Member of the House of Burgesses from King and Queen County, Colony of Virginia
- In office 1742-1749 Serving with John Robinson
- Preceded by: Gawin Corbin
- Succeeded by: Philip Johnson
- In office 1718-1734 Serving with John Baylor, Robert Beverley, Richard Johnson, John Robinson
- Preceded by: Gawin Corbin
- Succeeded by: Gawin Corbin

Personal details
- Born: 1677
- Died: July 1, 1748 (aged 70–71) Newington plantation, King and Queen County, Colony of Virginia
- Relations: Carter Braxton (grandson)
- Children: George Braxton, Jr. (son)
- Occupation: merchant, Planter, politician

= George Braxton Sr. =

George Braxton Sr. (1677 – July 1, 1748) was a merchant, planter, and politician who emigrated from the Kingdom of England to the Virginia colony. He represented King and Queen County in the House of Burgesses for multiple terms. His grandson Carter Braxton became a Founding Father of the United States.

==Career==
Braxton owned 2825 acres in King and Queen County by 1704. His main plantation was Newington, on the bluffs above the Mattaponi River He became one of the largest landowners in the Northern Neck of Virginia. He and his namesake son also owned a ship, "Braxton", and leased others to carry on a triangular trade with the West Indies and Britain. About once a year, the Braxtons traded in enslaved Africans.

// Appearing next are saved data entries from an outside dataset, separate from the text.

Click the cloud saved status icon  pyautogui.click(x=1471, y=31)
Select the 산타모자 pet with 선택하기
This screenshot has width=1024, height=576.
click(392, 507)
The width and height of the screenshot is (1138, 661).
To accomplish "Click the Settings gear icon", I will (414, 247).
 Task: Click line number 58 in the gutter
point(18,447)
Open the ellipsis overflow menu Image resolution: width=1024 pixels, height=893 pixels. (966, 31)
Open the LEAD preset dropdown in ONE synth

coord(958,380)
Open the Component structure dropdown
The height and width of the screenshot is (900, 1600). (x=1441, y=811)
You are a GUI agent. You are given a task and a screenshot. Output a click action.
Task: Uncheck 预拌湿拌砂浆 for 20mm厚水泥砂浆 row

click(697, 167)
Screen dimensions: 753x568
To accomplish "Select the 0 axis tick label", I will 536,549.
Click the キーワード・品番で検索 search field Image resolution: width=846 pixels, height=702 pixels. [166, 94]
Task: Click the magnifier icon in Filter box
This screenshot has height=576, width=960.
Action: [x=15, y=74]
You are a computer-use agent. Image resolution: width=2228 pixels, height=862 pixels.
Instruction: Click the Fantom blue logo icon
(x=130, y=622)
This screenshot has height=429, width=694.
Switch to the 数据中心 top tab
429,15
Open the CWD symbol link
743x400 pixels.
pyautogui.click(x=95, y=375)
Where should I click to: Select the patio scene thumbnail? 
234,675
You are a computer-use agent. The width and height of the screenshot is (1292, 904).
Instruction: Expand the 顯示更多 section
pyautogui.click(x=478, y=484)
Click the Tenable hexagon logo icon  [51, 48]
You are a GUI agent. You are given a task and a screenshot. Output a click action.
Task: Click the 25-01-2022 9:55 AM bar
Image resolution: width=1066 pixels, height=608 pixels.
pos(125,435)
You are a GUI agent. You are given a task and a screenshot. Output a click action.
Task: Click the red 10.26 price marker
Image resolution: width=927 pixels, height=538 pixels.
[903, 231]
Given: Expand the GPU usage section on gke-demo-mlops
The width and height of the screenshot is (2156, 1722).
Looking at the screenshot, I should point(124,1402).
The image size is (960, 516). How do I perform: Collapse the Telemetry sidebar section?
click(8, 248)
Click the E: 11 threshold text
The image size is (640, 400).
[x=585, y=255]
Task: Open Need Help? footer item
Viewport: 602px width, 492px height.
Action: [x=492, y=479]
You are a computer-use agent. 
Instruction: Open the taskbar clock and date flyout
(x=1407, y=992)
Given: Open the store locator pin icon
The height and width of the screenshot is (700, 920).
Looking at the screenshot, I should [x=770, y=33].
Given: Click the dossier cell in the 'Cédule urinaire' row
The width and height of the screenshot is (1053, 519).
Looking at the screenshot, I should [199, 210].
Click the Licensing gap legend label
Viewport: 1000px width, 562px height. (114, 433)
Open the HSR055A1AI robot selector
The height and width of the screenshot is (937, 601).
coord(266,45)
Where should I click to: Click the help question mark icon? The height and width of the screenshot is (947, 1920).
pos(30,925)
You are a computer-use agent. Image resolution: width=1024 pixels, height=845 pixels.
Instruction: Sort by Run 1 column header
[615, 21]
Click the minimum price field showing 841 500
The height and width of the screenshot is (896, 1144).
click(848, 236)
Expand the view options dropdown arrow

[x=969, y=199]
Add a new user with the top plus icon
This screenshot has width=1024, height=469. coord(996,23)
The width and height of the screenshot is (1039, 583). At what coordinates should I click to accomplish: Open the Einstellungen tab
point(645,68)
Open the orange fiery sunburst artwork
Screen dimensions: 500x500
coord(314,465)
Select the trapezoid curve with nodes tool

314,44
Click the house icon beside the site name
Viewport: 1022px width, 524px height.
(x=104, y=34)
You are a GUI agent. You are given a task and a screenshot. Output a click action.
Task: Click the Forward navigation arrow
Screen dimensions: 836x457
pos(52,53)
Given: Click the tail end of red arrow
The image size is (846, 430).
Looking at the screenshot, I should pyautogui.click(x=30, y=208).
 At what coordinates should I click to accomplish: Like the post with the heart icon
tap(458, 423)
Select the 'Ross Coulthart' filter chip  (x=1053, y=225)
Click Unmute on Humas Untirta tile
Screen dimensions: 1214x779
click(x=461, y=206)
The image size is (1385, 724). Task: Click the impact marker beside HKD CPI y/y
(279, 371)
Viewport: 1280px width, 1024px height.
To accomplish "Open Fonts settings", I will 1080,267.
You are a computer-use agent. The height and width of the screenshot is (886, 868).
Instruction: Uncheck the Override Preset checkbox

Braxton accepted the governor's appointment as colonel of the King and Queen county militia, as well as coroner and one of the justices of the peace who collectively administered the county.

King and Queen county voters first elected Braxton as one of their two representatives in the House of Burgesses in 1718, and he served (with a gap) for about three decades. Beginning in 1728, Braxton served alongside John Robinson, who would become the family's major benefactor. Braxton also served on the select committee that assisted the governor in building the Governor's Palace in Williamsburg.

==Personal life==

By 1702, Braxton had married Elizabeth Pallin, daughter of planter Thomas Paullin. Both husband and wife signed the loyalty assurance of 1702 to the dying king. They had a son, George Braxton Jr. (who was attending the College of William and Mary by 1720) and daughters Hannah and Elizabeth who reached adulthood. Hannah married Philemon Bird and after his death Thomas Price of nearby Middlesex County. Elizabeth married Col. Humphrey Brooke of King William County. Their son George Brooke would become Treasurer of Virginia.

==Death and legacy==

Braxton died on July 1, 1748. A memorial plaque at Mattaponi Church (which in his day was the Lower Church of St. Stephen's parish and rebuilt in 1730-1734) honors his service.
Although his son George Braxton Jr. was his principal heir, when his grandson George Braxton III died in 1761, most of the family properties (by then subject to significant debts) were inherited by Carter Braxton.